1979 Richard Raimi 5-String Openback banjo

This banjo just came in for consignment and it's a nice old US-made instrument that was built in Seattle by maker Richard Raimi (an original receipt from the owner dates it new in 1979). It's mostly original save for a compensated bridge, Remo FiberSkyn head, No-Knot tailpiece, and fretboard "scoop" -- all of which were added by Smakula at some point in time. These are all thoughtful upgrades for an old-time player.

Features include a fast Gibson-y profile neck (thin and C-shaped), longer 26 5/8" scale length, mahogany neck with aluminum non-adjustable truss rod, ebony board, 11-ply maple laminate rim and has narra-wood veneer (which is awfully pretty -- sort of like koa in the curly grain). The rim is a standard 11" in diameter, sports two coordinator rods for full neck/pot adjustment, and the build is sturdy all-around. The neck itself is dead-straight even with its relatively quick profile -- something I say thanks to for that nice big old block of aluminum installed under the board. This has a standard brass "hoop style" tonering which gives it a classic 20s/30s voice when combined with the long scale.

My work included a fret level/dress to remove mild pitting in the frets, a good full setup and adjustments, and cleaning. She plays great with 1/16" action at the 12th fret (spot-on) and has a nice, sustained, old-time sound.

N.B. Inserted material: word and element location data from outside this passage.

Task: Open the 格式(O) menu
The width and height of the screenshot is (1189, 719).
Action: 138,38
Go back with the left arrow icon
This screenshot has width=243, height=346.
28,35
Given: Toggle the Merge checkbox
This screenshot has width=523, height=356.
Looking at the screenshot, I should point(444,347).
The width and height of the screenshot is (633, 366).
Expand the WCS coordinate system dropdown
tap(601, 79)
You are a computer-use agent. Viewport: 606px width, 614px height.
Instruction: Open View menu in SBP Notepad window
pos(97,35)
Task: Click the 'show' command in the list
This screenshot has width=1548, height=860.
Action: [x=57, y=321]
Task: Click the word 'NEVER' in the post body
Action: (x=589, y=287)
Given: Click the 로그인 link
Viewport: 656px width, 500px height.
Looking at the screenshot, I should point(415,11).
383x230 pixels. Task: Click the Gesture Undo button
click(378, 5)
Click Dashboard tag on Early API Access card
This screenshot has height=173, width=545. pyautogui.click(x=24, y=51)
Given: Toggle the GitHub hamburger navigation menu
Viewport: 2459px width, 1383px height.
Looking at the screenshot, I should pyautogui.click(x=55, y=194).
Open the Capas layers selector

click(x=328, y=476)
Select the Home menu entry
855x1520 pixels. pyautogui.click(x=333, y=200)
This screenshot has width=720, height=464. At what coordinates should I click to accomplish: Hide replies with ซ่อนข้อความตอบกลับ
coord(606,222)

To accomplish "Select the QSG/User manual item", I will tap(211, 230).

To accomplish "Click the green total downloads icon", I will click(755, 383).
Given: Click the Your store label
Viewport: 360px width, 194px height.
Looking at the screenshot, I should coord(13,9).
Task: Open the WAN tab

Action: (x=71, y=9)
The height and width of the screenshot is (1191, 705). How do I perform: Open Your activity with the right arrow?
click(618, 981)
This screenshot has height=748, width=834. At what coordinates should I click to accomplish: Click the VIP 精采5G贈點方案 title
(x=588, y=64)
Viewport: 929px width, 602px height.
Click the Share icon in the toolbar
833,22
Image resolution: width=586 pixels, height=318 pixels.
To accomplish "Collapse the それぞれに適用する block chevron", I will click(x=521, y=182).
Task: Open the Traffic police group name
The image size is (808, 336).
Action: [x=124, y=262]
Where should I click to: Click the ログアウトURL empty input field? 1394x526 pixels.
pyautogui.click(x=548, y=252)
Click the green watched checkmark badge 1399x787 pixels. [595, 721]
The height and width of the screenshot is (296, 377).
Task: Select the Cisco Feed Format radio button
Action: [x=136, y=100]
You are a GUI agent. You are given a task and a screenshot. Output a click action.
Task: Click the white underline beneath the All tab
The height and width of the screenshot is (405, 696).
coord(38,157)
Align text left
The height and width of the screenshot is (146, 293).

Mileage will vary depending on the kind of head this wears, but the FiberSkyn tends to mellow out the high-end. I'm guessing with a Renaissance head you'd get a bit more highs and perhaps a sunnier low-end, but this is a good choice on this type of banjo build (which tend to have a lot of overtones due to the long scale and simple hoop ring).

The rosewood headstock veneer has some discoloration at the low D-string tuner area. The bone nut is original... and I had to add an extra washer to the B-string tuner to be able to tighten it fully to the headstock. The tuners themselves are Grovers that look like Schallers -- go figure! They work just dandy.

Ebony is nice to have an looks pretty traditional on a 'jo like this. I fully embrace the choice to use a tiny screw as the 5th pip, too! That's very "1910s" of the maker.

The compensated bridge keeps it nicely in-tune up the neck.

I've added a couple foam pads to cut down on overtone ring. This is more of a "player's choice," however. My play-style tends to add a lot of overtone color which my ears don't particularly enjoy.

Note a small chip-out of the "rim cap" veneer...

There's a bit of use-wear here and there, but the glossy original finish still looks great and if I weren't told the age, I would assume this could've been built recently.

The hardware is all heavy-duty standard-fare and has held up very well.

It comes with an original, slightly beat-up but fully-functional hard case.